### Task data
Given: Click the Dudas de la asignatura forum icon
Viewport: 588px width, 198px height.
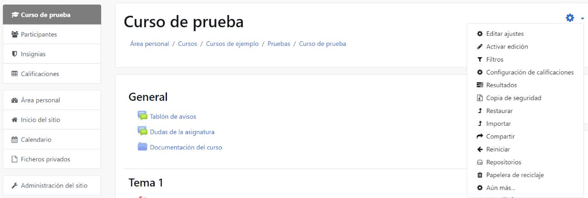Looking at the screenshot, I should [x=142, y=131].
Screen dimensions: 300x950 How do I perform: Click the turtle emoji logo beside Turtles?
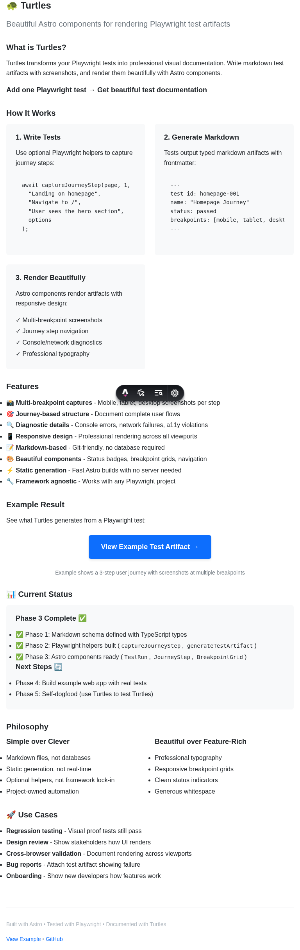[12, 6]
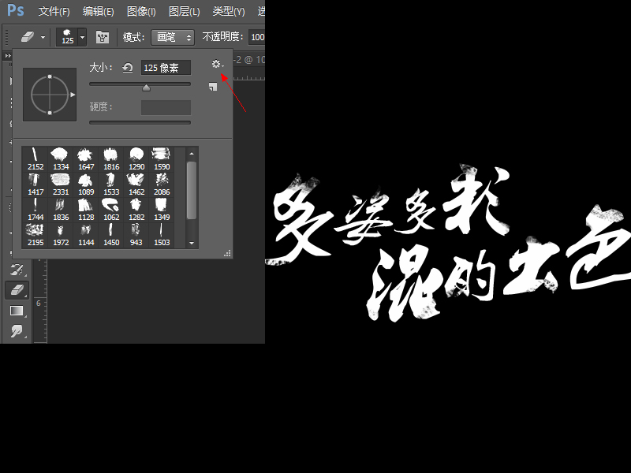Click the 125 像素 size input field

coord(166,68)
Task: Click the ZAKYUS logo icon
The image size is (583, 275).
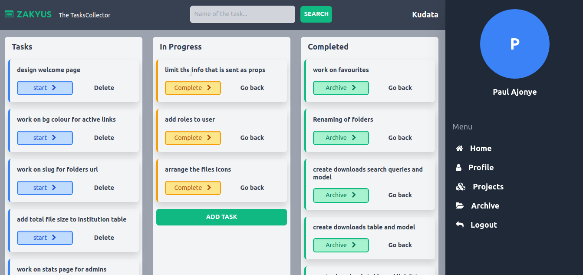Action: click(x=9, y=14)
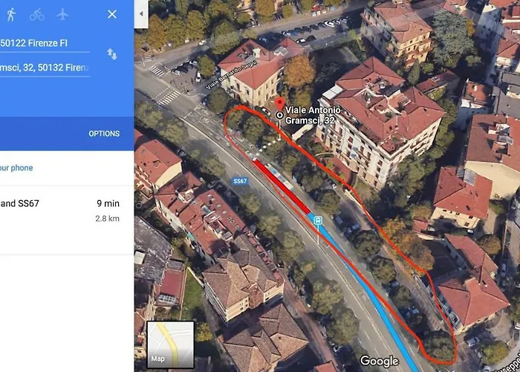
Task: Switch to Map view thumbnail
Action: [170, 344]
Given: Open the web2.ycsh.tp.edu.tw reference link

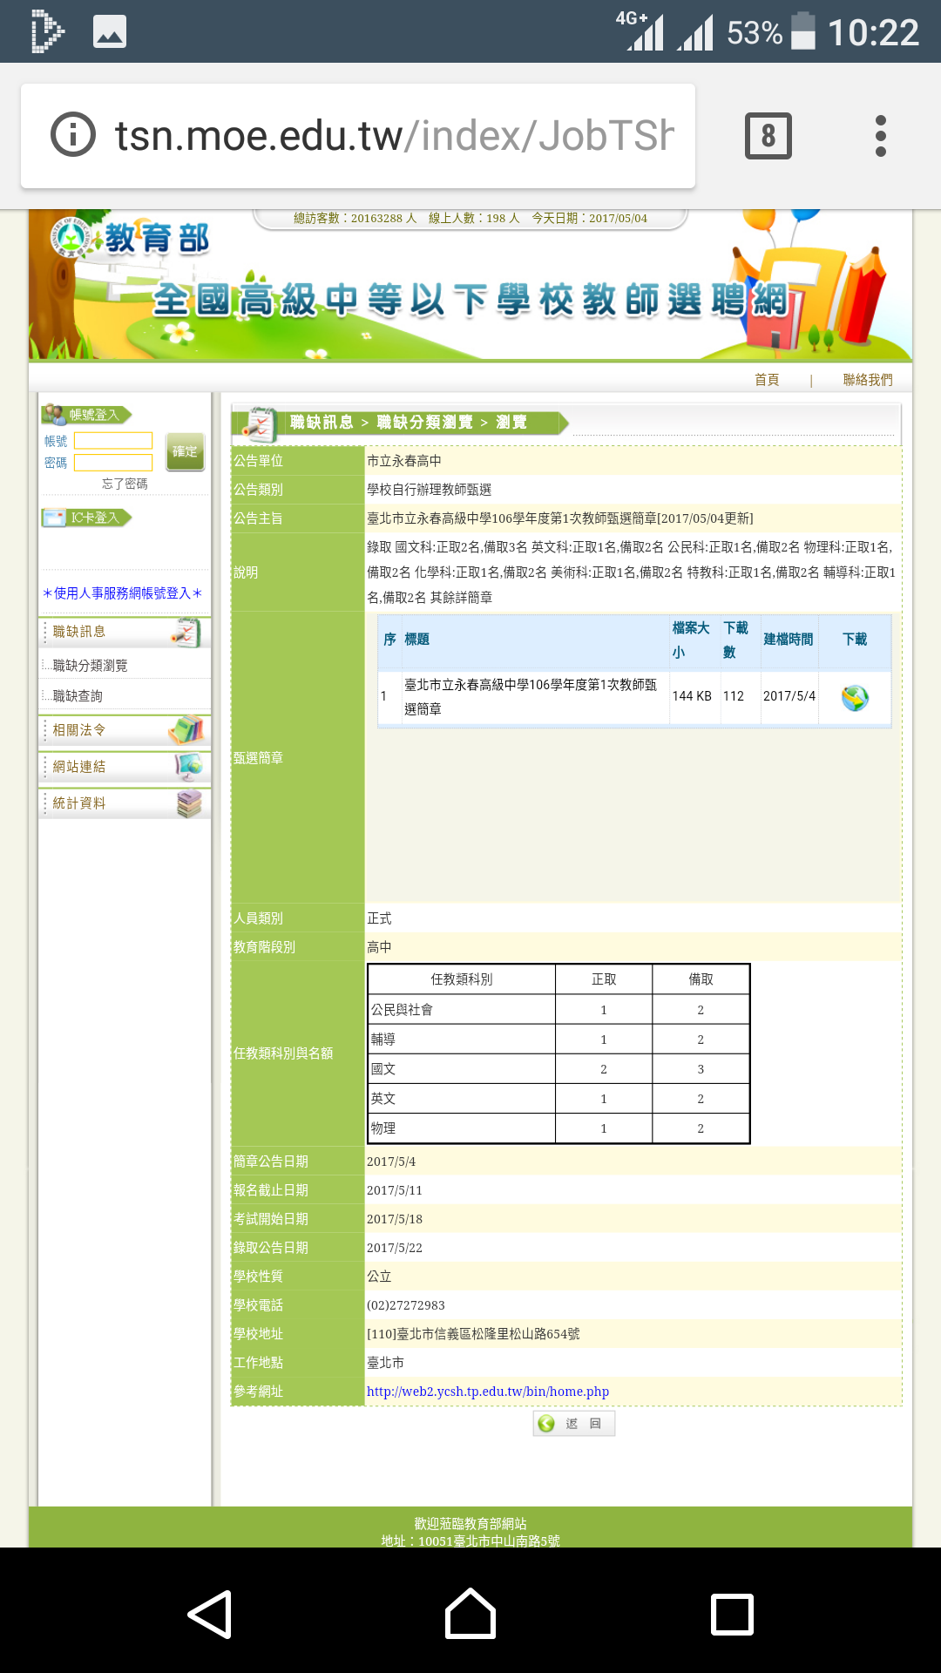Looking at the screenshot, I should coord(487,1392).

### Your instructions
Whenever "icon" occurs in a line of the entries, copy that line.

### Response below
Given: Click the Dudas de la asignatura forum icon
Task: Click the ZAKYUS logo icon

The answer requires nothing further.